意見交換で遠藤瞭さん(ふたば未来学園高3年)は処理水の処分について「科学的知見だけでは(処分後の)社会への影響は分からない」と指摘。経済産業省が30日に富岡町、31日に郡山市と東京都で開く公聴会については「話し合ったとしても絶対安全というわけではなく、何かしらの問題は出てくると思う」と専門家に意見を求めた。

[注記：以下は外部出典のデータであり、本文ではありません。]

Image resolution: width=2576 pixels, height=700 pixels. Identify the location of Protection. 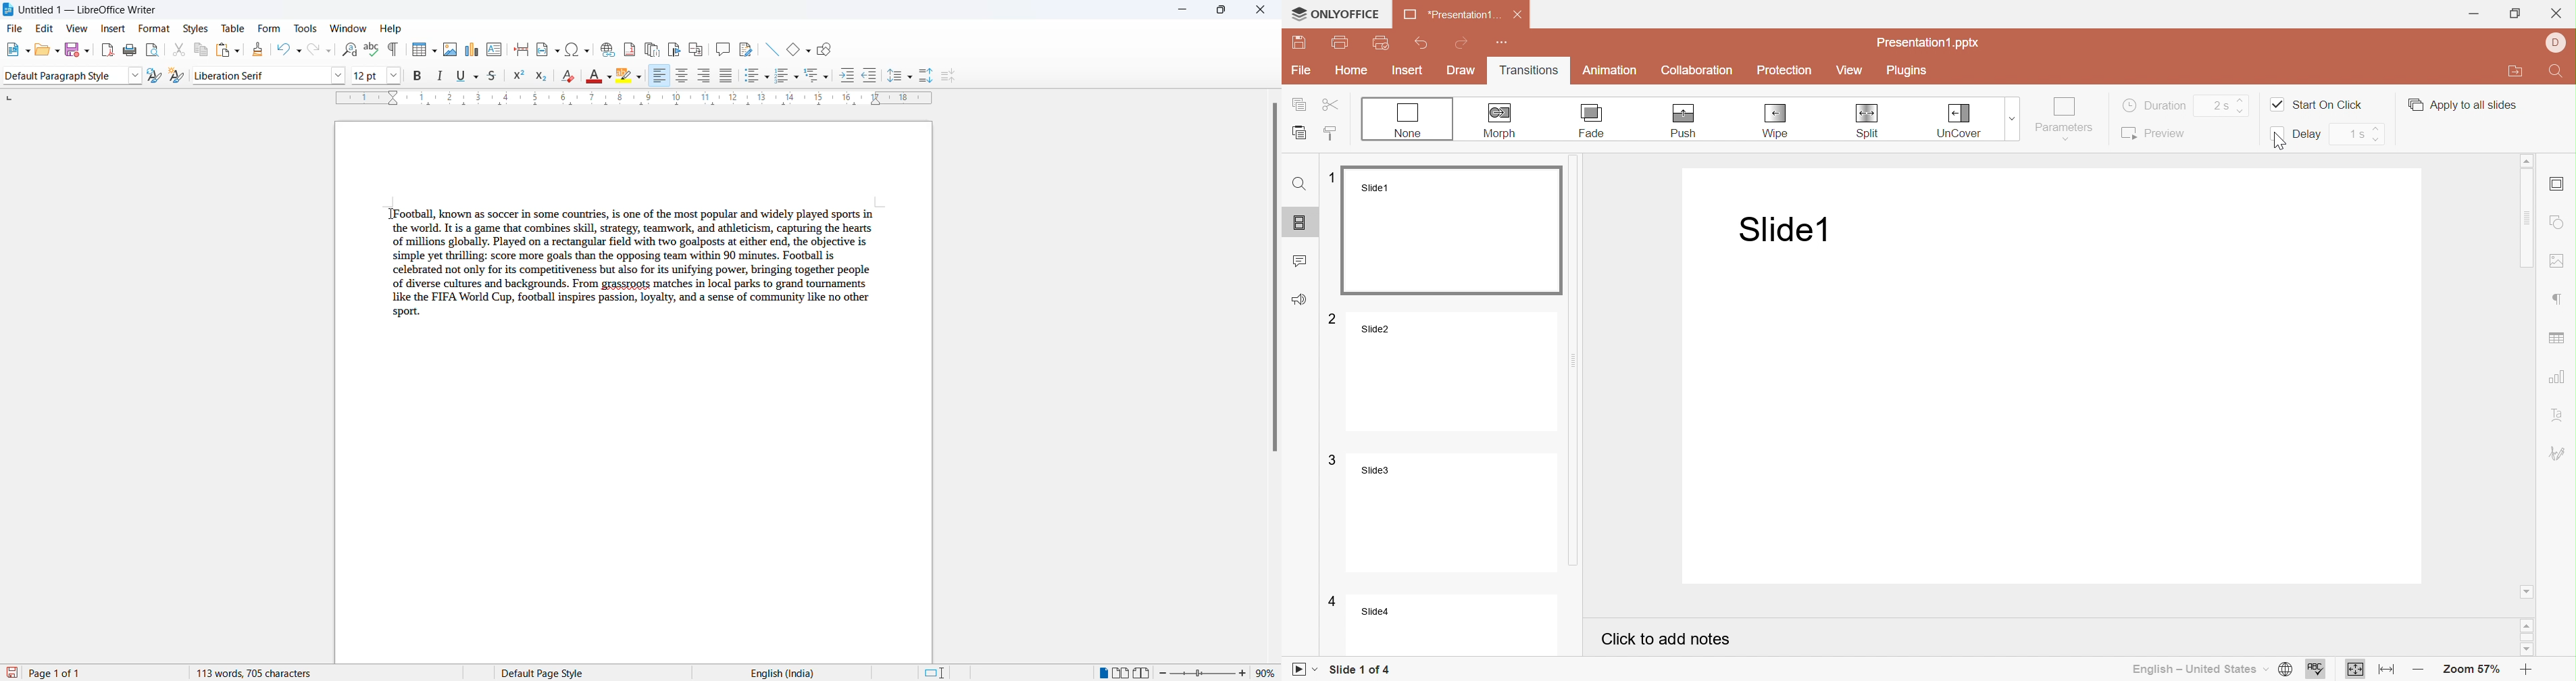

同省の松永明廃炉・汚染水特別対策監は「科学的知見だけではなく、風評被害なども含めて国の小委員会で検討中」とし、公聴会や関係者との議論を踏まえて検討する考えを示した。ただ遠藤さんが「公聴会は限られた場所や時間、人数になる。十分なのかなと思う」と問うと、原子力損害賠償・廃炉等支援機構(NDF)の山名元(はじむ)理事長は「明確な答えは出せないが、リスクやメリット、デメリットなどを住民が共有し、判断するやり方が一番の理想」とし、科学的な情報を共有することも重要とした。
意見交換は立命館大の開沼博准教授が進行役を務めた。廃炉への関心を高める情報発信や廃炉後の作業員の雇用、廃炉教育の在り方などについても議論した。